* **EXERCISE BRIEF**
Find the line with "At what coordinates" in the records below, then please transcribe it and every later line exactly, omitting the pictures and adding nothing.

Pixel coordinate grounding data
◇ ◇ ◇ ◇

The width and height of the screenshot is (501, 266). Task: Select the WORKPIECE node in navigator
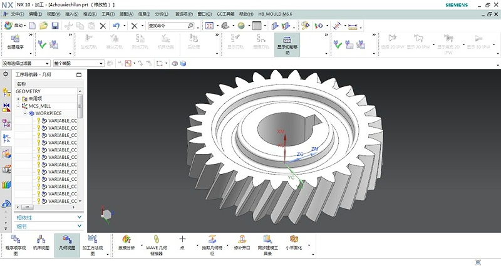pyautogui.click(x=48, y=113)

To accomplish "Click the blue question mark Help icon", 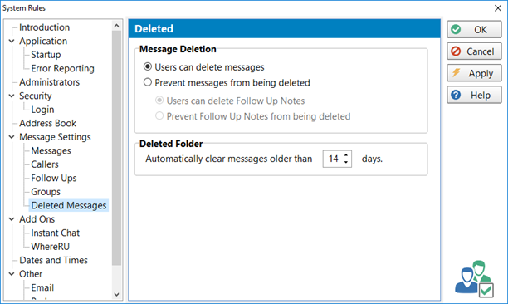I will [x=456, y=95].
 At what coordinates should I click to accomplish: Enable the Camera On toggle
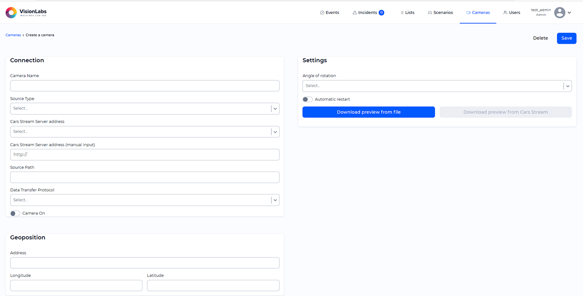click(x=15, y=213)
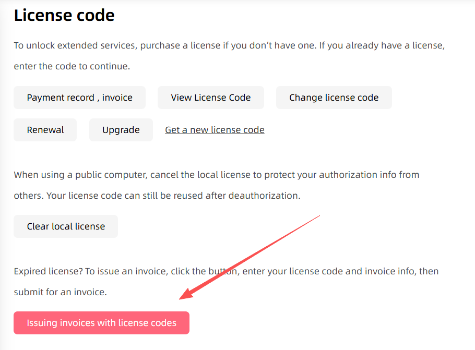Click the sentence about reuse after deauthorization
This screenshot has height=350, width=475.
[157, 196]
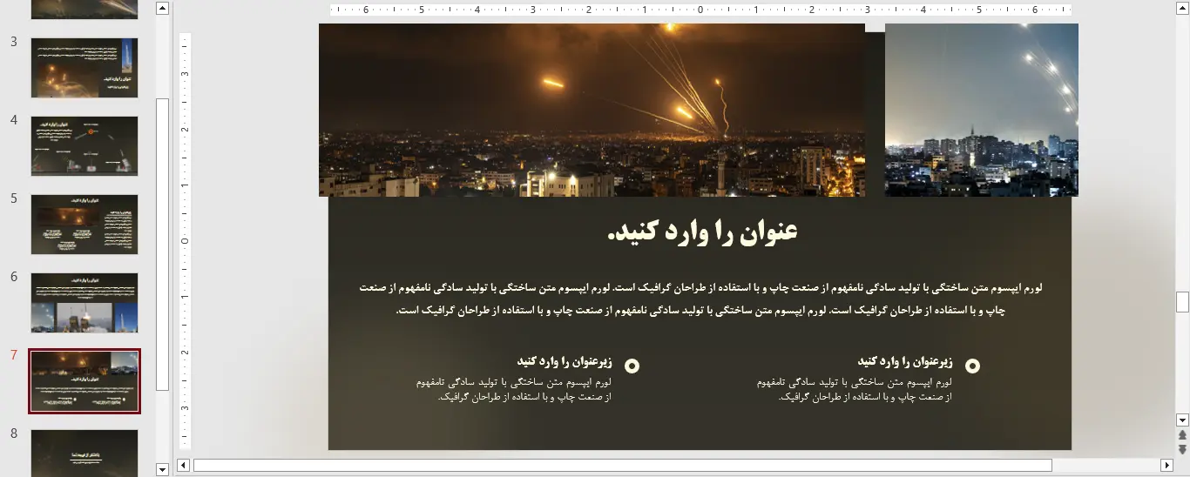Click the main vertical scrollbar thumb
This screenshot has width=1190, height=477.
[x=1182, y=302]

◇ ◇ ◇ ◇

* **EXERCISE SOLUTION**
 At what coordinates should I click to accomplish: Enable the Camera On toggle
click(x=15, y=213)
Click the sentence about reuse after deauthorization
This screenshot has height=350, width=475.
[157, 196]
Click the main vertical scrollbar thumb
This screenshot has width=1190, height=477.
[x=1182, y=302]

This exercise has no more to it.